Mas Yume aponta um outro problema, de ordem estrutural, que é comum a muitas bibliotecas brasileiras, especialmente escolares: a não informatização para catalogação do acervo.


Santo Antônio do Pinhal


Já Santo Antônio do Pinhal, localizada às margens da rodovia Floriano Rodrigues Pinheiro, que liga a região do Vale do Paraíba a Campos do Jordão, tem 6.560 habitantes e possui uma biblioteca com boa estrutura física.

A Biblioteca Municipal Monteiro Lobato guarda 7.751 livros. Entretanto, não existe nenhum tipo de trabalho de incentivo à leitura. O resultado é o baixo interesse da população pelo livro. De janeiro a março deste ano foram emprestados apenas 139 livros.

A professora de educação infantil e responsável pela biblioteca do município, Silvia Helena de Carvalho, considera o número bom, para o que julga ser o padrão atual de leitura.

Muitos livros que estão no acervo chegam por meio da Secretaria Municipal de Educação, órgão ao qual está ligada. Outra parcela é fruto de doações, muitas delas feitas por turistas, como em São Francisco. A relação livro/habitantes em Santo Antônio do Pinhal também é baixa: apenas 1,1 livro por pessoa – o menor índice da região.

Na vizinha São Bento do Sapucaí, a situação é melhor. O acervo gira em torno de 18 mil livros e a relação livro por habitante é de 1,7 livro por pessoa. O número de empréstimos é o que mais se aproxima do da Biblioteca Solidária: 350 empréstimos por mês. “Temos uma clientela adulta fiel”, diz Maria de Fátima Silva, escriturária que atua como bibliotecária.

Se os adultos são mais fiéis, as crianças frequentam a biblioteca em maior número. Sua presença, porém, está sujeita à “safra de provas”.  “Tanto é assim que, durante o período de férias escolares, o número de empréstimos cai bastante”, lamenta Maria de Fátima.

O diferencial

O volume de empréstimos de livros feitos na Biblioteca Solidária de São Francisco Xavier é um dado fora da curva em instituições similares e que, portanto, chama a atenção de forma positiva.
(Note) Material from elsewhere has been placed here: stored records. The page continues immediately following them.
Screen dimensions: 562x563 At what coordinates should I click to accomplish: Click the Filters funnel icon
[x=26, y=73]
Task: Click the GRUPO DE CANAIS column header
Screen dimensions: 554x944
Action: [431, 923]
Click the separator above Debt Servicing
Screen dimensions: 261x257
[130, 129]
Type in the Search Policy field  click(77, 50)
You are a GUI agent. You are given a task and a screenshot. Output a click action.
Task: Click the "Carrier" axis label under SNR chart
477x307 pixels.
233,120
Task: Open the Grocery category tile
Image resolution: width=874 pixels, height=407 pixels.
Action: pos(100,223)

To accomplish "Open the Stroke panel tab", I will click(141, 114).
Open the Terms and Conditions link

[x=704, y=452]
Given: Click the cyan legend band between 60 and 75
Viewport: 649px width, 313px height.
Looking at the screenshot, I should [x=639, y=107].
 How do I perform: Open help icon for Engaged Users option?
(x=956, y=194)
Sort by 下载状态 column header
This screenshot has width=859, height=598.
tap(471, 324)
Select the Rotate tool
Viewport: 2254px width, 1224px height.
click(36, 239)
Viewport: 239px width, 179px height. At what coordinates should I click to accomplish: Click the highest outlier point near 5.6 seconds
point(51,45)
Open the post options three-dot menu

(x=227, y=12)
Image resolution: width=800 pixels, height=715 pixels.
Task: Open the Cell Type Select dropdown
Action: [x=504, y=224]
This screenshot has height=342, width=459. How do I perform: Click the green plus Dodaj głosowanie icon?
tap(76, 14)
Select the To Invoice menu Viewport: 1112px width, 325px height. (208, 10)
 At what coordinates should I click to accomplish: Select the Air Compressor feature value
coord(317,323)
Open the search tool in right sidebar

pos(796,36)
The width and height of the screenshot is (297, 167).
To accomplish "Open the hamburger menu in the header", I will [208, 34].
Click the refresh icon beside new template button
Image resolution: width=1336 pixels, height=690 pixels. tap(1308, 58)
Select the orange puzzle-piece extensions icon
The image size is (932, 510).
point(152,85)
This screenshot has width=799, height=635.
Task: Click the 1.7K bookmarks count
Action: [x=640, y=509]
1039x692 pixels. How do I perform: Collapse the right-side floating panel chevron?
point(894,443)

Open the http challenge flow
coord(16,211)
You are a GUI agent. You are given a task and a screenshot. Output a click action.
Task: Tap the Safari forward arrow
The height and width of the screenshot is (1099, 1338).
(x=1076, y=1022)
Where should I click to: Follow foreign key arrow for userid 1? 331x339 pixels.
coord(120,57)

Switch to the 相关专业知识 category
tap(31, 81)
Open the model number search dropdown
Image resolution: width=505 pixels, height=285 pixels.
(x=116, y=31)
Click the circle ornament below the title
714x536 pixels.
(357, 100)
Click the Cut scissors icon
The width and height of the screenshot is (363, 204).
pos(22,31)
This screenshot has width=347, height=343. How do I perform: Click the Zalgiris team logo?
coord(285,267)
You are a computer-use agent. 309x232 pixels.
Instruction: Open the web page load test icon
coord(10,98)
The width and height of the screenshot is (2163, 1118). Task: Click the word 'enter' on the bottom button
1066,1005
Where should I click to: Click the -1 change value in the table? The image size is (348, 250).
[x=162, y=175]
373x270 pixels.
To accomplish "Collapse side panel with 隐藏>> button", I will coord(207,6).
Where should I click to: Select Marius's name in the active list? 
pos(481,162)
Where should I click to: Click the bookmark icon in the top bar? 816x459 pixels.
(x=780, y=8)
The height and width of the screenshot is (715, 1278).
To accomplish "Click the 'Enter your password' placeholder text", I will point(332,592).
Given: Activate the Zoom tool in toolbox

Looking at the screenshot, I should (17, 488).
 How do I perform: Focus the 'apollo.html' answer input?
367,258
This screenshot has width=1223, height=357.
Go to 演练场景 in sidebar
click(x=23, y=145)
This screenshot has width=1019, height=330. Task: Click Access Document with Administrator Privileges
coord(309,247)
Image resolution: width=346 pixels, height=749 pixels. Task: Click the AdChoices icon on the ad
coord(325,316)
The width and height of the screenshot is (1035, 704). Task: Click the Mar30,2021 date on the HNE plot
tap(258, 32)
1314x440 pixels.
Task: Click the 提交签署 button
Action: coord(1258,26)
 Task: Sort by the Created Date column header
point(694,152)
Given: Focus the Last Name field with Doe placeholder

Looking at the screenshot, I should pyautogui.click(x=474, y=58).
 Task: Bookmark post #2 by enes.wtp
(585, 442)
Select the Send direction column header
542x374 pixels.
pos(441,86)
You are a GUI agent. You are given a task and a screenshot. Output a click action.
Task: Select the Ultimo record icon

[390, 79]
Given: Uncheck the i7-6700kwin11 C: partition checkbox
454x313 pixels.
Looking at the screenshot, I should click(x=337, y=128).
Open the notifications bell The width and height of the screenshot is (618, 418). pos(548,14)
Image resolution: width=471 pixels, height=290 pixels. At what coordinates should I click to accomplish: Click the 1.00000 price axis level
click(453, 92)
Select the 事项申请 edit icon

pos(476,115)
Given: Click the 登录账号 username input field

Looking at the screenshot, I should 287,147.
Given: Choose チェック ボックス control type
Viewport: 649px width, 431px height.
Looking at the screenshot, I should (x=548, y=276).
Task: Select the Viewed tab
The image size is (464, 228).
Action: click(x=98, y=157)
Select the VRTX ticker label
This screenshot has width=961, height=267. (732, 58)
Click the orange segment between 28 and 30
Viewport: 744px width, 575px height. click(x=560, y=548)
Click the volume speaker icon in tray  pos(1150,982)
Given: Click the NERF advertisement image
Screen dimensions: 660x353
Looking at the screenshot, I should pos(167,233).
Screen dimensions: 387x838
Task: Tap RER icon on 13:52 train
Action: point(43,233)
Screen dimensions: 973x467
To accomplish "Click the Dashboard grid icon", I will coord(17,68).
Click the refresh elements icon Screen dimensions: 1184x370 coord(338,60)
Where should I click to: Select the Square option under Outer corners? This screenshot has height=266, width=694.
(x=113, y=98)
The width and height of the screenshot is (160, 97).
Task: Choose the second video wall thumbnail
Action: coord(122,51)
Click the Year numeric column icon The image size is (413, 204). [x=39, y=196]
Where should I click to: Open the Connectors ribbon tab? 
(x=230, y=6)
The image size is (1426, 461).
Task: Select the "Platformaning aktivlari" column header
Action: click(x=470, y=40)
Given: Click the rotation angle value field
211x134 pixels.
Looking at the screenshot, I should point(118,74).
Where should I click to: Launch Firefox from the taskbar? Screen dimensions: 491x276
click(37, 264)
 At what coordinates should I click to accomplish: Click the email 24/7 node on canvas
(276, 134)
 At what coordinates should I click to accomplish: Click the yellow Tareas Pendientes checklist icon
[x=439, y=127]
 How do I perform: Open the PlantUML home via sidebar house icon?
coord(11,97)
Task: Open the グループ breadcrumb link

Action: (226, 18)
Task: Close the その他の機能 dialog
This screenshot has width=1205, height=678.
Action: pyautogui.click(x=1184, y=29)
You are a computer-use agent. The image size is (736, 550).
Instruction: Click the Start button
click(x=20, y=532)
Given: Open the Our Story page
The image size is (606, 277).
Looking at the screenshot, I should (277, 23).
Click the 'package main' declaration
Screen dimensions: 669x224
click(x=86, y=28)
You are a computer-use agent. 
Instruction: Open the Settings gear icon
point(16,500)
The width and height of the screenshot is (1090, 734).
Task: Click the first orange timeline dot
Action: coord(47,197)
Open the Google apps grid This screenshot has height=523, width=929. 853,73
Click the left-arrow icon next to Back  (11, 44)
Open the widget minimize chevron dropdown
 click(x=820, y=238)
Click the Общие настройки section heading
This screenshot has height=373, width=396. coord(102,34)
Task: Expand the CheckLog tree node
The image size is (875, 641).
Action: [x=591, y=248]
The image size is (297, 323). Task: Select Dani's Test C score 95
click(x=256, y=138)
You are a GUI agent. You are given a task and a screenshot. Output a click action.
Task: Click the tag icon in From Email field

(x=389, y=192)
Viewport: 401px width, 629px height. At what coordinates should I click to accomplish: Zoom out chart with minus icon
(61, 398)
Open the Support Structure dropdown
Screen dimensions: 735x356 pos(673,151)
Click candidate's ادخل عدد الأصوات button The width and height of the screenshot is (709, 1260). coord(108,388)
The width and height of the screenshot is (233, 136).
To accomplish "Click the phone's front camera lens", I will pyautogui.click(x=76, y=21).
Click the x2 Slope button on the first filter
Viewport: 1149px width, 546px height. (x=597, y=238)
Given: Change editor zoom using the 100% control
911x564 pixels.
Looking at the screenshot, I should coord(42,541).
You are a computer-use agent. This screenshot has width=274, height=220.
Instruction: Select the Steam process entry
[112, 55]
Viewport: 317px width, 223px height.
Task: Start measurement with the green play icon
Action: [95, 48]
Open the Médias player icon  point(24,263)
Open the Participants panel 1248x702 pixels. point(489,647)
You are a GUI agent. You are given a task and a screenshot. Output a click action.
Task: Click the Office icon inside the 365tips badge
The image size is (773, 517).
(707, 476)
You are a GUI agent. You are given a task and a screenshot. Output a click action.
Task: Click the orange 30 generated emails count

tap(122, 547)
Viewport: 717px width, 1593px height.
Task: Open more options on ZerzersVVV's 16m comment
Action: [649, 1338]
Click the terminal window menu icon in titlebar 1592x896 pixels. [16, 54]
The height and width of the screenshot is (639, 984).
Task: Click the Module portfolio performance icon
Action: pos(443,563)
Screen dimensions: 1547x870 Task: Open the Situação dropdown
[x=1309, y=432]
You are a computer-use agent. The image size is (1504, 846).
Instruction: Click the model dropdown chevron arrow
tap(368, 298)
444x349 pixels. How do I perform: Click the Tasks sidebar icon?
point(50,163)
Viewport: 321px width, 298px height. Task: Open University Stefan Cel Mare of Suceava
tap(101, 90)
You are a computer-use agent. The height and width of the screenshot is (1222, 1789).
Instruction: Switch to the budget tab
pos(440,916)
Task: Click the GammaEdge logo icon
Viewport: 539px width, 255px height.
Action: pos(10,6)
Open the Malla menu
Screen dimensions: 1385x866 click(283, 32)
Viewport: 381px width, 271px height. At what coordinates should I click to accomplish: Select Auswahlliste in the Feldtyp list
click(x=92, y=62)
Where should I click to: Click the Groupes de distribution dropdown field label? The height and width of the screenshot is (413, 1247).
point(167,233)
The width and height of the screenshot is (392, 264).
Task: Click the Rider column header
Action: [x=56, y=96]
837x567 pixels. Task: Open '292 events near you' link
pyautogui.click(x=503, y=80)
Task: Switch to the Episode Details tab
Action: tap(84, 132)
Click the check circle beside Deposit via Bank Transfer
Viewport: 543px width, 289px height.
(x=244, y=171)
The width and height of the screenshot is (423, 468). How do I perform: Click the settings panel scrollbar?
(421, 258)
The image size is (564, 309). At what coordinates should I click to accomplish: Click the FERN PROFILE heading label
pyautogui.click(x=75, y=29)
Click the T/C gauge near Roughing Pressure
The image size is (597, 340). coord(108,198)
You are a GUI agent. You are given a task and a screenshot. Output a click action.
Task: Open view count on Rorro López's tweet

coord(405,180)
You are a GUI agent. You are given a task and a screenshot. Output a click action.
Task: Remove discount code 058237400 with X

Quem opina é Vera Lúcia Batalha Renda, professora do curso de Letras da Universidade de Taubaté.

Segundo a doutora em Estudos Comparados de Literatura em Língua Portuguesa pela USP, a média de 800 empréstimos mensais é um índice do bom trabalho de promoção de leitura feito na localidade.

“No Brasil, lê-se muito pouco e quando vemos um exemplo vindo de um distrito como o de São Francisco, com um hábito de leitura é tão alto, é animador”, diz.

A especialista atribui os índices à existência de um bibliotecário especializado. De todas as bibliotecas da região, é a única que conta com um profissional com formação específica. “É perceptível a influência do bibliotecário. Ele influencia as pessoas a ler mais. Rosa cumpre bem a sua função, que é a de conversar com o leitor, perguntar o que achou de tal livro, e o principal, indicar novas obras para os frequentadores”, diz Vera Batalha.

Além da atenção ao leitor, traduzida pelo contato e pelas sugestões de leitura, a Biblioteca Solidária de São Francisco Xavier tem outros projetos de incentivo à leitura, também pautados pela simplicidade e por essa relação de proximidade. Um dos de maior repercussão é o que promove encontros com os escritores da região do Vale do Paraíba e Serra da Mantiqueira. “O contato com o autor desconstrói aquela imagem de que quem escreve uma história é um iluminado. As pessoas percebem que o escritor é alguém que escreve também com muita transpiração, e não só com a inspiração”, afirma a especialista.